Walking through the Arsenale was, simply put, one of the most spectacular architecture experiences I’ve ever had. But spectacle came with saturation. I heard electronic dance music, synthetic field recordings, AI-generated narrations, and solemn textures of tonal soundscapes, and chirping digital crickets echoed, overlapping in loops throughout the halls. The result was immersive but at times disorienting—a tangle of spatial propositions and sonic excess.
Still, beneath the sensory overload was a powerful argument. Intelligens is deliberately misspelled, its etymology combining inter-legere (to read between, the root of intelligent) and gens (people), suggesting a collective reorientation of discernment and generative capacity. Intelligence here is not just about AI, but about the necessity of regeneration as a conceptual and material response to an altered world. These conditions—climate instability, ecological depletion, the failures of extractive modernity—are systems not just to adapt to, but to actively unmake. “Adapting” is insufficient if we do so on the terms of the systems that caused the rupture.
Many of the most resonant works take up this challenge. Before New York, a project by Eric Sanderson, Lucinda Royte, Annie Fu, and Jesse Moy, reconstructs precolonial Manhattan and reflects on what was lost in the territorial erasure of land and life. Soft Infrastructure, by Jaakko Heikkilä and Emil Lyytikkä, explores common reed as a regenerative, locally available material for erosion control. Forest Gens, by POLES | Political Ecology of Space and AO | Architects Office, a cartography of Amazonia, dismantles the myth of a pristine, untouched wilderness and reveals a landscape deeply shaped by Indigenous practice.
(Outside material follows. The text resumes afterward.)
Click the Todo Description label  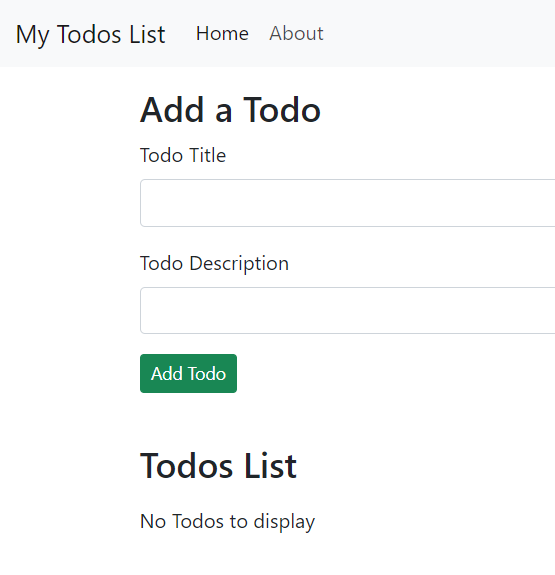[x=215, y=264]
In We Are All Woven, a two-channel video installation by Fundacion Organizmo, a speaker proclaims: “My body is the first territory.… The forest must teach us to regenerate ourselves.” Perhaps most forceful is the award-winning Calculating Empires, where Kate Crawford and Vladan Joler trace a genealogy of five centuries of techno-social infrastructure that undergird colonialism, automation, and enclosure.
What threads these works together is not a fetish for solutions, but an investment in refusal, generational knowledge, and presence. As Biennale president Pietrangelo Buttafuoco writes in the Biennale’s introduction, the contemporary “is the time of divestment”—but architecture must rediscover its regenerative capacity to dwell in the world, not escape it.

This is precisely what the exhibition’s “Out” section risks forgetting. Projects speculating on habitation in space—liquid Martian skies, lunar inflatables, orbital biospheres—seem to rehearse the same logics of expansion and extraction that created the climate crisis. Rather than critiquing empire’s extraplanetary reach, they enshrine it in new frontiers. This final act feels less like cohabitation with disruption than its sublimation.
Still, Intelligens offers a critical reckoning with architecture’s role in shaping and surviving an unstable world. It acknowledges architecture’s divestment from extraction but also displays its inability to alone mitigate the crises we contend with today.
Paul Mosley is a writer, educator, and designer and an assistant professor of architecture and urban design in the College of Architecture and Environmental Design at Kent State University in Kent, Ohio.